Copy every line of the data below word for word, omitting the pictures.

[START]

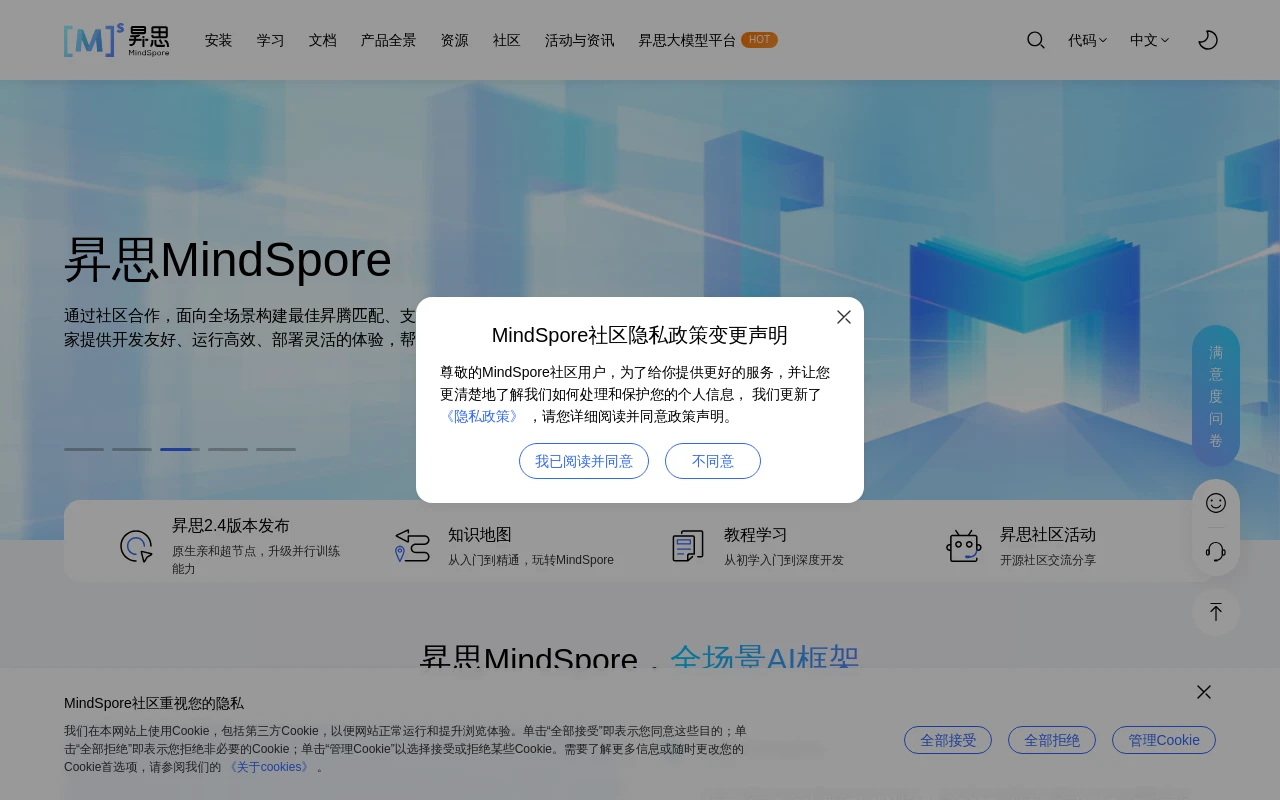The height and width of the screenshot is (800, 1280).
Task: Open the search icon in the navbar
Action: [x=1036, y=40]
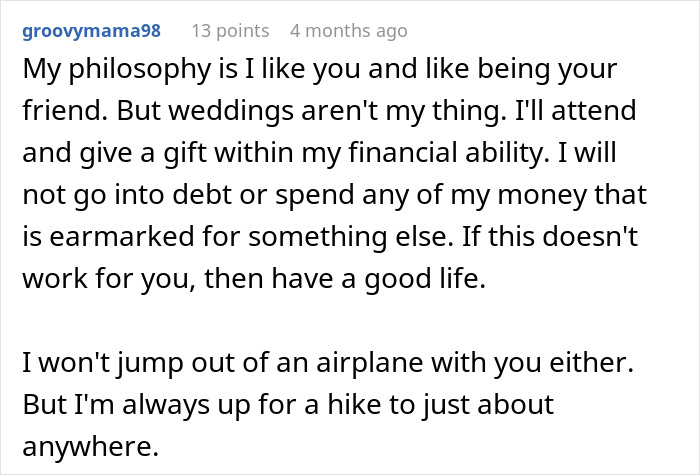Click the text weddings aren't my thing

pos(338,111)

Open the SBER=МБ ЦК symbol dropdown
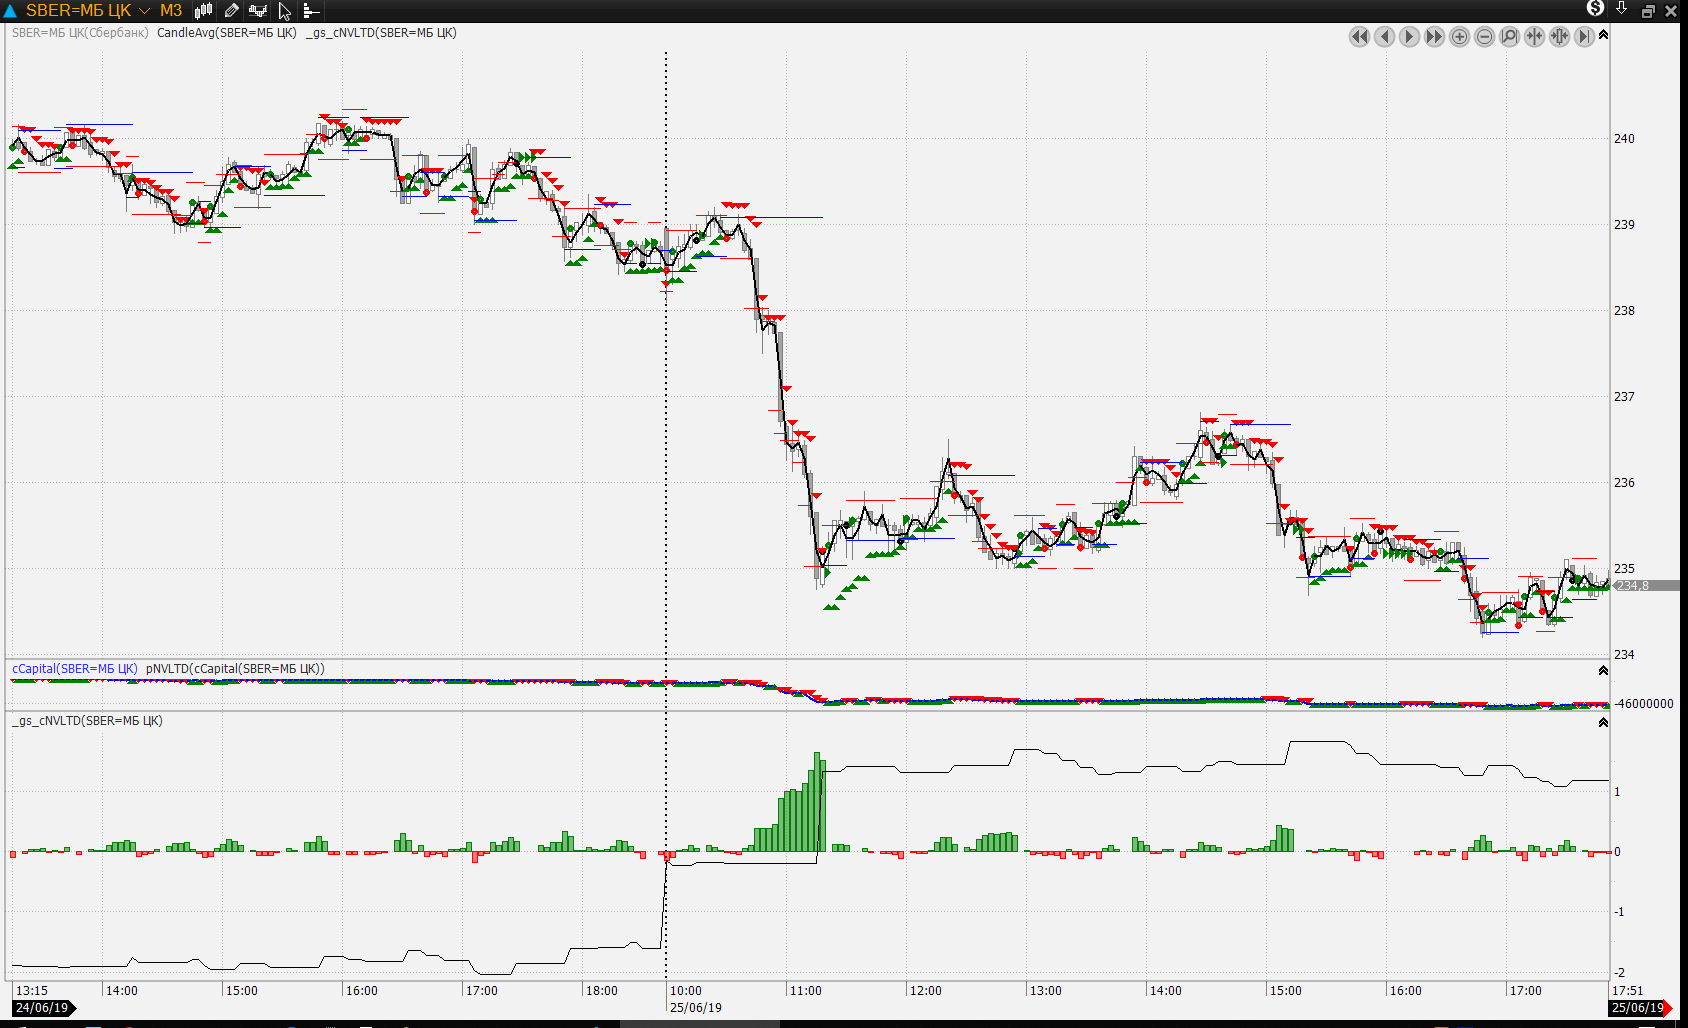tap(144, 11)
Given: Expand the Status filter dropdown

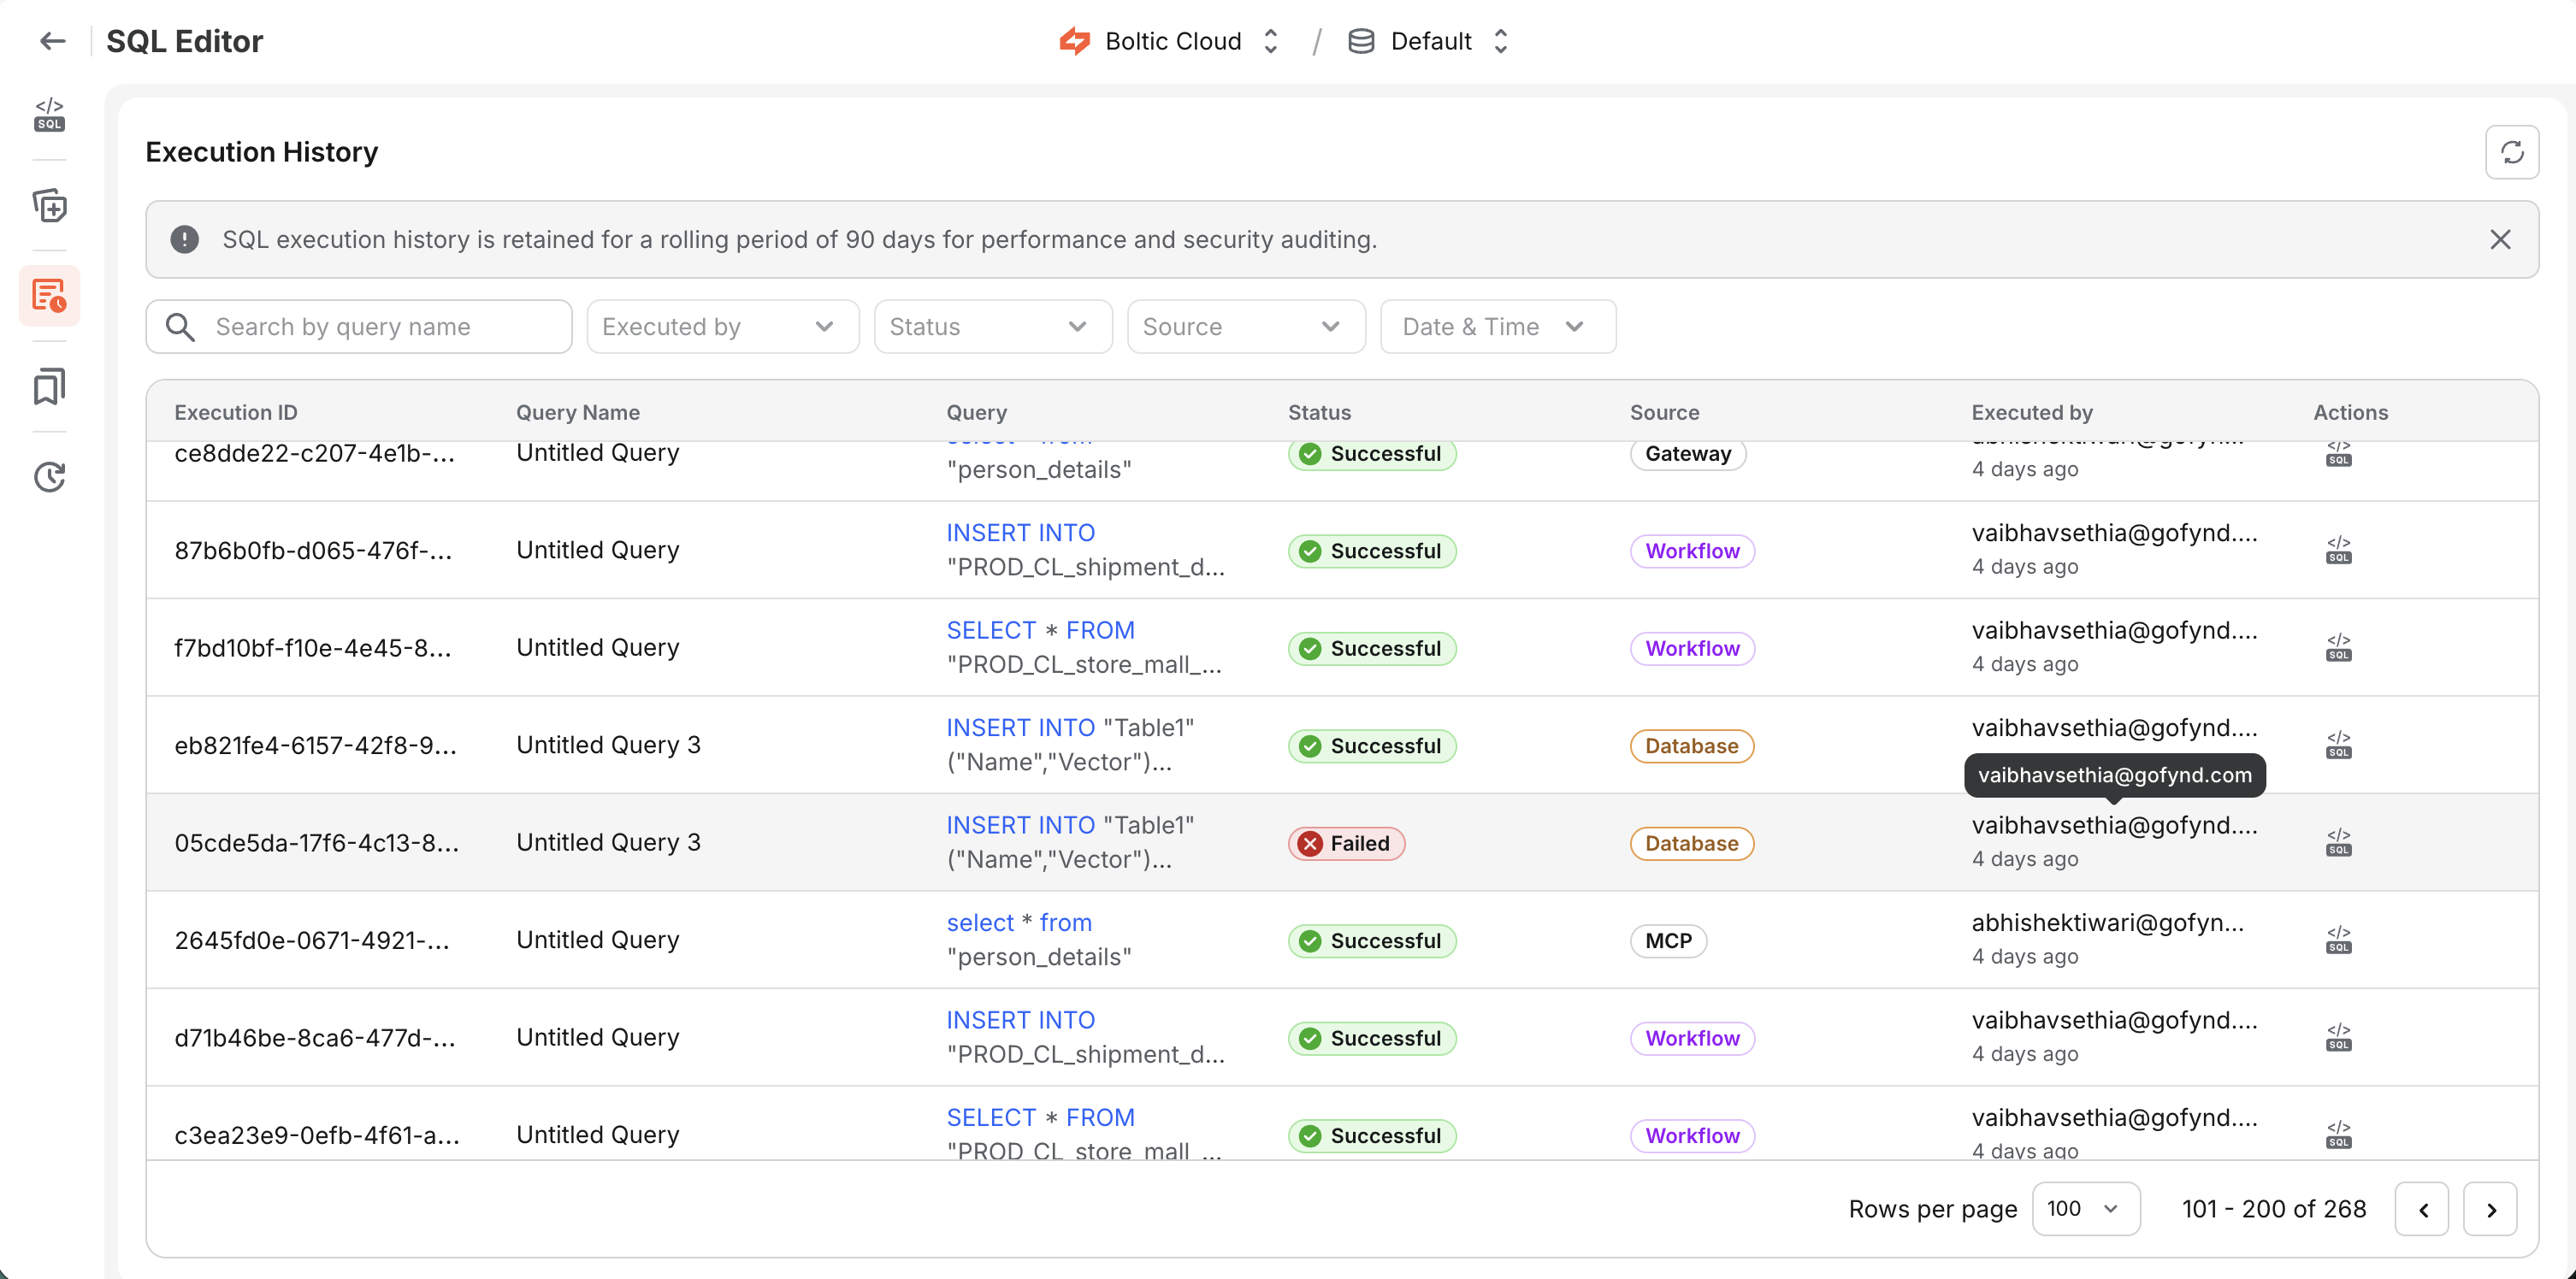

[END]

● SOLUTION TO THIS PROBLEM
The height and width of the screenshot is (800, 1280).
Task: Open the search icon in the navbar
Action: [x=1036, y=40]
Click the text weddings aren't my thing

pos(338,111)

Open the SBER=МБ ЦК symbol dropdown
tap(144, 11)
Given: Expand the Status filter dropdown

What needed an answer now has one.